Which is why we mustn’t underestimate the importance of Christmas lights that bring light to the long, dark nights or in general any light installation in winter, including the Luminothérapie initiative, Quebec’s largest competition for temporary public art installations. Over the last 10 years, it has presented spectacular and original interactive experiences in the Quartier des Spectacles district, with a large-scale installation in Place des Festivals accompanied by an architectural projection. It has turned into a must-visit winter event for visitors to Montreal’s Quartier des Spectacles and we’ve often talked about it (link).
The Quartier des Spectacles is Montreal’s cultural heart, boasting North America’s greatest concentration and variety of cultural venues. The district is the year-round host to countless festivals and events, many of which include free outdoor shows and activities. The Quartier des Spectacles Partnership, founded in 2003 with the support of the City of Montreal is a non-profit organization with more than 80 members active in the district. In 2016, the Partnership won a certificate of merit at the National Urban Design Awards presented by the Royal Architectural Institute of Canada.
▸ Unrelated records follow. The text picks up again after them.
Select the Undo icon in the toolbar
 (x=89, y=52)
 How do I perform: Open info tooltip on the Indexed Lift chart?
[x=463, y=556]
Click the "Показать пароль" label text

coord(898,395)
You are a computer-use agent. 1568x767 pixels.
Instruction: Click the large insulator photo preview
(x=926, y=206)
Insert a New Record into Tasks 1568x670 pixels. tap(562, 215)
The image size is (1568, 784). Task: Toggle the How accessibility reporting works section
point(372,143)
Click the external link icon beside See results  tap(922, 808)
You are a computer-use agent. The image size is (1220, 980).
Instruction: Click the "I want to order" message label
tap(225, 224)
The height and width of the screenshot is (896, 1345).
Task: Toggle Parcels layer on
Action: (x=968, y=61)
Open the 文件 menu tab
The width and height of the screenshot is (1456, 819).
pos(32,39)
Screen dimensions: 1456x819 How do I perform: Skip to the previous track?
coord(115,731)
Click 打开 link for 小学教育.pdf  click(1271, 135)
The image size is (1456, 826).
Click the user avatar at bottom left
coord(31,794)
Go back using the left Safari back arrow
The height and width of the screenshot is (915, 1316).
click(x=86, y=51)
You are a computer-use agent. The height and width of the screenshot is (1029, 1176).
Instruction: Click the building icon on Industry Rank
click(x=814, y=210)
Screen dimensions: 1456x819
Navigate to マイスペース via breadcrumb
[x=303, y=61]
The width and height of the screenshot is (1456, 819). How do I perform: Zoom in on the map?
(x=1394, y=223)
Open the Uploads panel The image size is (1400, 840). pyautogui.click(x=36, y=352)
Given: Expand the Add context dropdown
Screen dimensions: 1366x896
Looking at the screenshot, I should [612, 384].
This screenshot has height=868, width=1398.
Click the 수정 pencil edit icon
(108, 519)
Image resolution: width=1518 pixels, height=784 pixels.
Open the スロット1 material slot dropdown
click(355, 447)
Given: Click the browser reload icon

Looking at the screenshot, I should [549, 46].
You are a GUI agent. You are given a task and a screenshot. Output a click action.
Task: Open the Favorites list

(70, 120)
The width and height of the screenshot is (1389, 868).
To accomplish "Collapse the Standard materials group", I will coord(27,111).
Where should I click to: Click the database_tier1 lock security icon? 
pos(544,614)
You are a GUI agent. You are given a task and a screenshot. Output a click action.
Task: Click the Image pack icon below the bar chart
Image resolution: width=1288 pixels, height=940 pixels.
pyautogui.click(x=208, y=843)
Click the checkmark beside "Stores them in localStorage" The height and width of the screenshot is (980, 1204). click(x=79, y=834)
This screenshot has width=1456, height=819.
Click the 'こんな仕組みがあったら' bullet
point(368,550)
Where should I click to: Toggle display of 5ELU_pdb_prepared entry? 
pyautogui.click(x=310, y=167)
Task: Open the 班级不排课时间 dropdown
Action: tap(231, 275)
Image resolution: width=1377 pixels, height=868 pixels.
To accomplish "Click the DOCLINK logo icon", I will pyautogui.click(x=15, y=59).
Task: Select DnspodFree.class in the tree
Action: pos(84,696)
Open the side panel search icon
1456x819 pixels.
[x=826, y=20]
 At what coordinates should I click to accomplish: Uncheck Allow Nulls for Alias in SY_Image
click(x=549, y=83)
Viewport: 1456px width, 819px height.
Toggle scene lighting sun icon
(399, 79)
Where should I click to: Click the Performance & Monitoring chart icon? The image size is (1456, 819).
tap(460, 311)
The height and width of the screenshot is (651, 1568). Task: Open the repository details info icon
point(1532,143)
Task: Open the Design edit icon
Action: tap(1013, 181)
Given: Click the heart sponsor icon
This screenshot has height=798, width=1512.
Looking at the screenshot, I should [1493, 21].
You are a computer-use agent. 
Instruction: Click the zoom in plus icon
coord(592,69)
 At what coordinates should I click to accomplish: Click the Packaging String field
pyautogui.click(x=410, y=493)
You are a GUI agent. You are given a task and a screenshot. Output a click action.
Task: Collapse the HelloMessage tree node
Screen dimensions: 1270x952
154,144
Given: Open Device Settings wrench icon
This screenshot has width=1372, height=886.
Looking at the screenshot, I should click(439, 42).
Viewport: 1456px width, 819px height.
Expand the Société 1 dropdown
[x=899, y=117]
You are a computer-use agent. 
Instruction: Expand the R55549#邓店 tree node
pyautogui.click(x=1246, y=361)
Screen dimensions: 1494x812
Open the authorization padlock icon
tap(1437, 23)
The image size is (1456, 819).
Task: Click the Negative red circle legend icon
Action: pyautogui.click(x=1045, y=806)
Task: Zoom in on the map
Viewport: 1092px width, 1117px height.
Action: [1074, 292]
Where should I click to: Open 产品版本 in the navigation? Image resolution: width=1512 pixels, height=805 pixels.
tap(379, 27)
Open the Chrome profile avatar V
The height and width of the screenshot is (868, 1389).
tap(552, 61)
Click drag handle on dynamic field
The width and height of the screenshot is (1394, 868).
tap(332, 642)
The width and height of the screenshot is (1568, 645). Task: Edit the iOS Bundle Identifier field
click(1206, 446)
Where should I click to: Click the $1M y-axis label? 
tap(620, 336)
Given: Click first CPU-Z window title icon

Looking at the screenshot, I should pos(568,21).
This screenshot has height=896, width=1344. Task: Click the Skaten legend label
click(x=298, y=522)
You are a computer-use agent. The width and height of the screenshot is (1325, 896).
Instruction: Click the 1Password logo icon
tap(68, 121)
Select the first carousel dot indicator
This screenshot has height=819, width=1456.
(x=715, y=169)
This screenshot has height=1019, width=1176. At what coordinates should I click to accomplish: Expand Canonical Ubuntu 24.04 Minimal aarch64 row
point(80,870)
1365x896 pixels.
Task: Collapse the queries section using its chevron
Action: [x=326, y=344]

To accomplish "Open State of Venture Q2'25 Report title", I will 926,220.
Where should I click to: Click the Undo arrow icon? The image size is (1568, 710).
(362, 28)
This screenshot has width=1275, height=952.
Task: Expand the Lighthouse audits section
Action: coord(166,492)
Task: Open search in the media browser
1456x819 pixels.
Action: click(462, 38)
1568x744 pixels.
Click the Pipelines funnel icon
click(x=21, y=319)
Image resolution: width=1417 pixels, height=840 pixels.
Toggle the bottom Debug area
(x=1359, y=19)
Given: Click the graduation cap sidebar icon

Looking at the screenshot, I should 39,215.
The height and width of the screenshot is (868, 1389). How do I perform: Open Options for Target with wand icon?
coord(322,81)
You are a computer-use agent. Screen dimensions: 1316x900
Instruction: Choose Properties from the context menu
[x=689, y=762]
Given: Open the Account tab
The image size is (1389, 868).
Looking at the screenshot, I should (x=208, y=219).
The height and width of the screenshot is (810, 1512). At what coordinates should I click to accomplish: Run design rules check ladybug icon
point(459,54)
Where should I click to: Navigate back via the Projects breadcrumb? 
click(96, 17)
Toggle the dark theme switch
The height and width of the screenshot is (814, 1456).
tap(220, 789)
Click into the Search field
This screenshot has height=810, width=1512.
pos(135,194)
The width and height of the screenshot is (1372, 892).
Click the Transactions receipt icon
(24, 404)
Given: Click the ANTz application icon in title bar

Luminothérapie aims at stimulating creativity in the disciplines of urban art installations and digital art. Over the years, it has been a springboard for numerous Canadian artists. The creative use of light makes the experiences immersive, participatory or meditative, as part of a larger goal of encouraging the public to embrace the public spaces of the Quartier des Spectacles and giving it a significant luminous stimulus.
This year the installation was created by the local artists from Gentilhomme. POP! consists of five monoliths that conceal fantastical creatures who love to party. With the encouragement, calls and chanting of the public, each monolith gradually lights up until it opens, freeing a creature who puts on a show. Just to the north of the plaza, an architectural projection on UQAM’s Pavillon Président-Kennedy features all five POP! creatures.
Gentilhomme signature approach is to be funny and irreverent but the simple, playful installation has subtle depth, with several tributes to popular culture and winter folklore. As we said above, over the centuries, people have found comfort, hope and joy in gathering together and partying to get through the cold, dark winter and that’s exactly what POP! is all about.